What about the plot? Well, there isn’t much of one. There’s a villain, who’s suitably villainous in a cartoony, mustache-twirling kind of way, easily spotted and even more easily defeated. There are some minor romances along the way, which the author never really bothers to develop beyond the most rudimentary meet-fall-in-love-let’s-get-married approach. There are some set-piece encounters – the rescue scene, the ballroom scene, the woman seen creeping out of the hero’s room, the heroic battle scene, you know the sort of thing. And then there’s the stupidly noble for-your-own-good action that involves the hero and heroine splitting up without talking to each other. These are two people who’ve displayed a great deal of intelligence and articulacy, not to mention some very intimate moments, and they can’t simply sit down and talk things through? Grrr.
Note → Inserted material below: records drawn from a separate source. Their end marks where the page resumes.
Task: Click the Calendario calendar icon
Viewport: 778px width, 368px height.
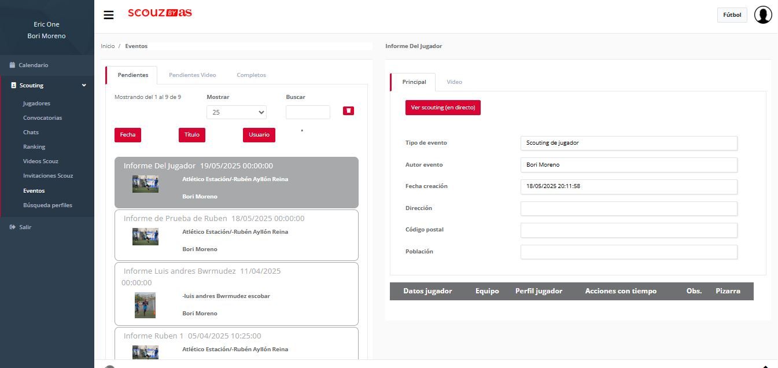Action: coord(12,65)
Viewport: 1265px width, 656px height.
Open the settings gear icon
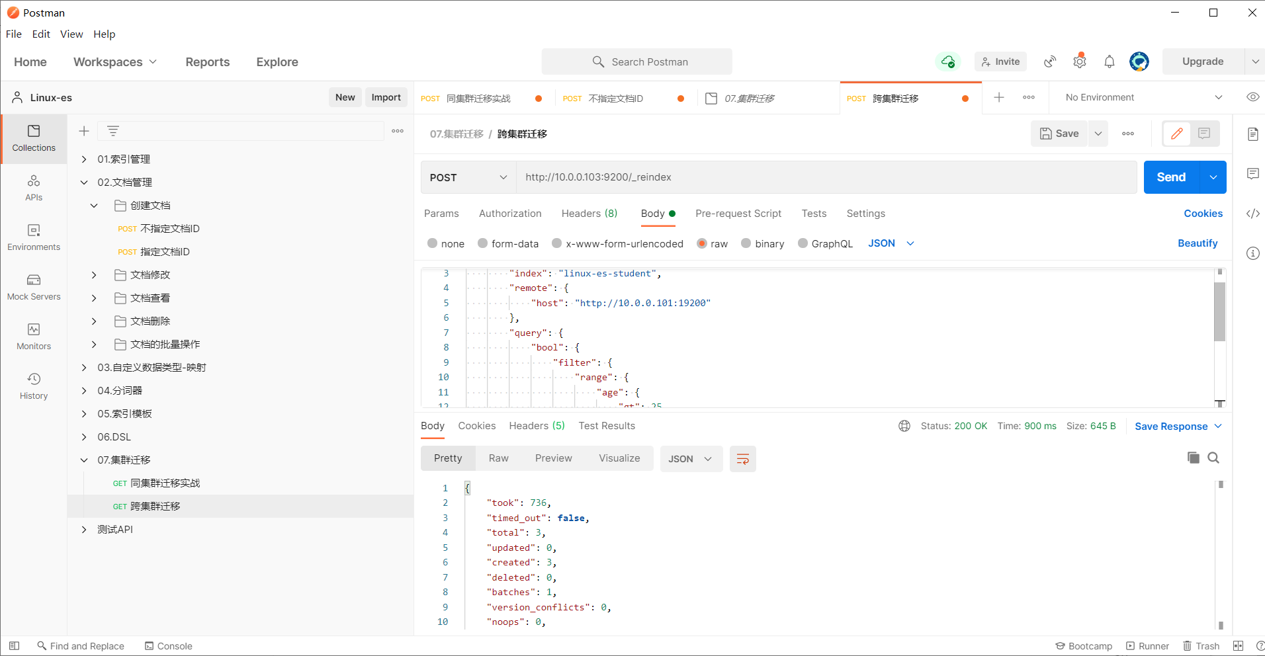point(1080,62)
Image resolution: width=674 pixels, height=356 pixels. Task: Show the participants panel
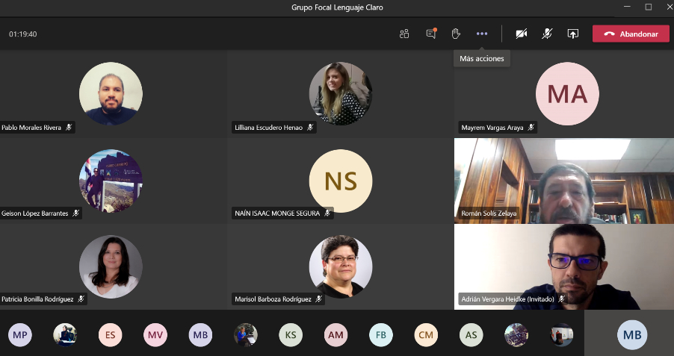pos(404,34)
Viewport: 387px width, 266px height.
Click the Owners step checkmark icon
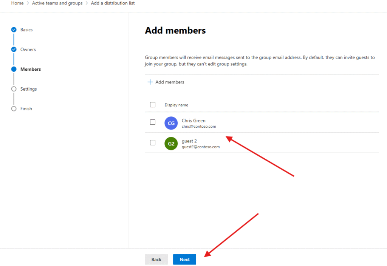pos(14,49)
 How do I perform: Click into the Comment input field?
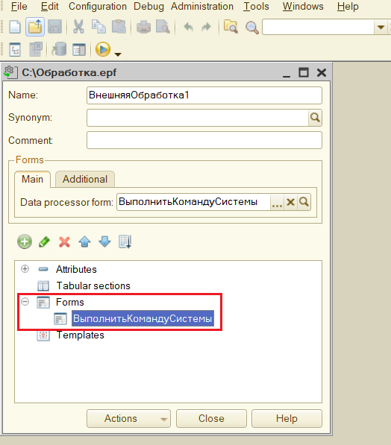[204, 140]
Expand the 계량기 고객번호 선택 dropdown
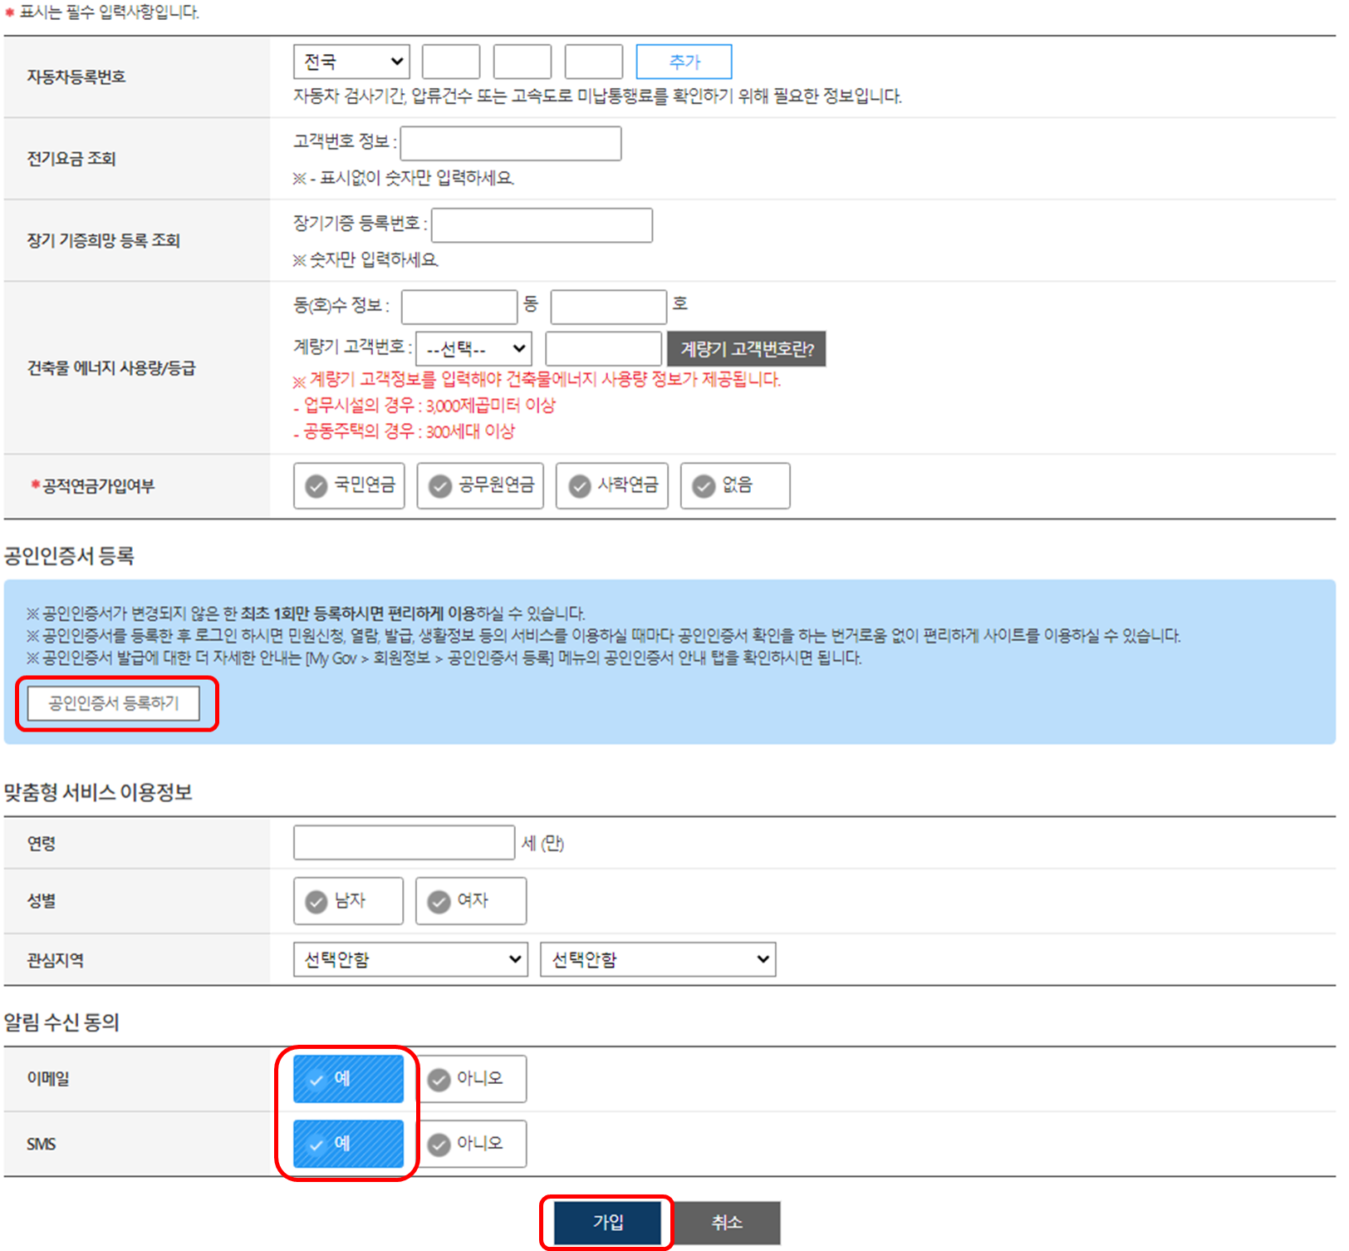Image resolution: width=1349 pixels, height=1251 pixels. point(473,348)
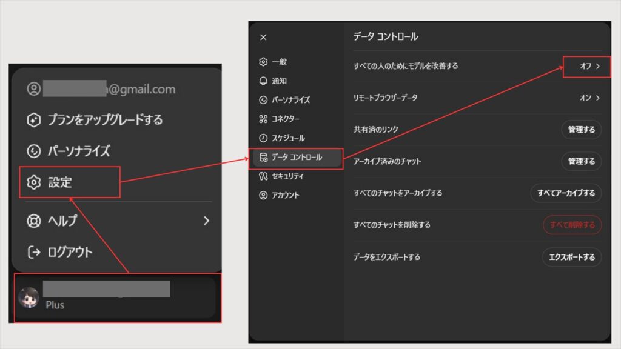Click the エクスポートする button
This screenshot has height=349, width=621.
tap(571, 257)
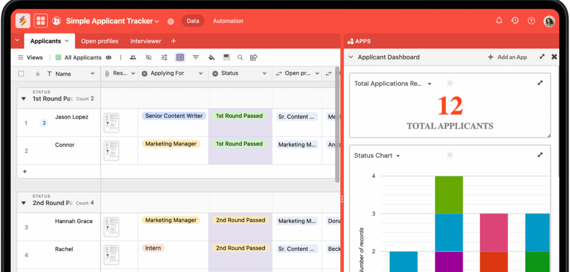Open the Status Chart dropdown
Screen dimensions: 570x272
398,156
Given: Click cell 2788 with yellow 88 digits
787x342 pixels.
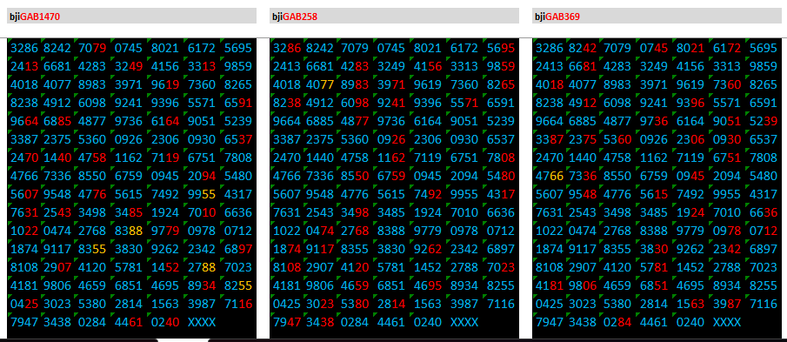Looking at the screenshot, I should 202,268.
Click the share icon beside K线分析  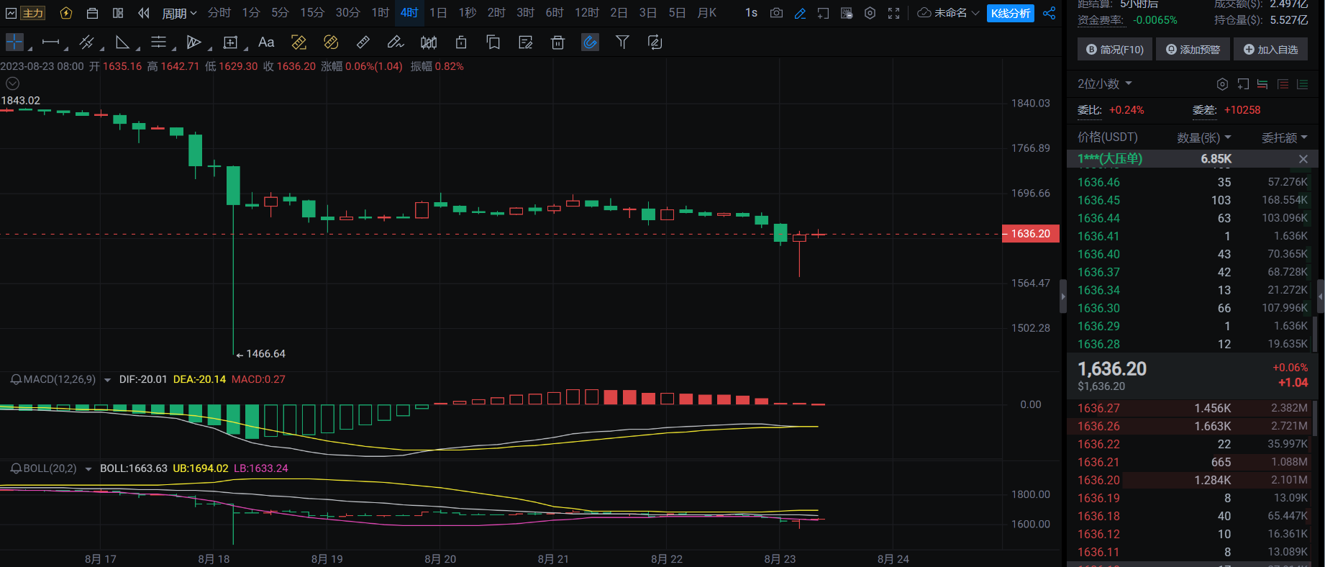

And then there’s the backstory. Now, I have no complaint with the hero, because he’s had a pretty miserable time of it, all things considered, and as far as I’m concerned, he’s fully entitled to be as grumpy as he likes about life. But the heroine – oh, ye gods, what is there to say about a woman who walks away from her life for such a ridiculously idiotic reason? And then stays away? A great deal of the early part of the book is concerned with building sympathy for this woman in her precarious position, constantly poised on the brink of starvation or worse, when in fact she could have fixed everything in five minutes. Grrr.

But…

Something about the main characters got under my skin. Their obvious physical attraction to each other, their verbal sparring, their repeated attempts to understand and help each other, and eventually their complete acceptance of each other, warts and all – it all worked to make them fully rounded people, and the intensity in their interactions was mesmerising. Their personalities towered over the rest of the book and lifted the story into the realm of the extraordinary. If only there had not been so much to dislike… Four stars.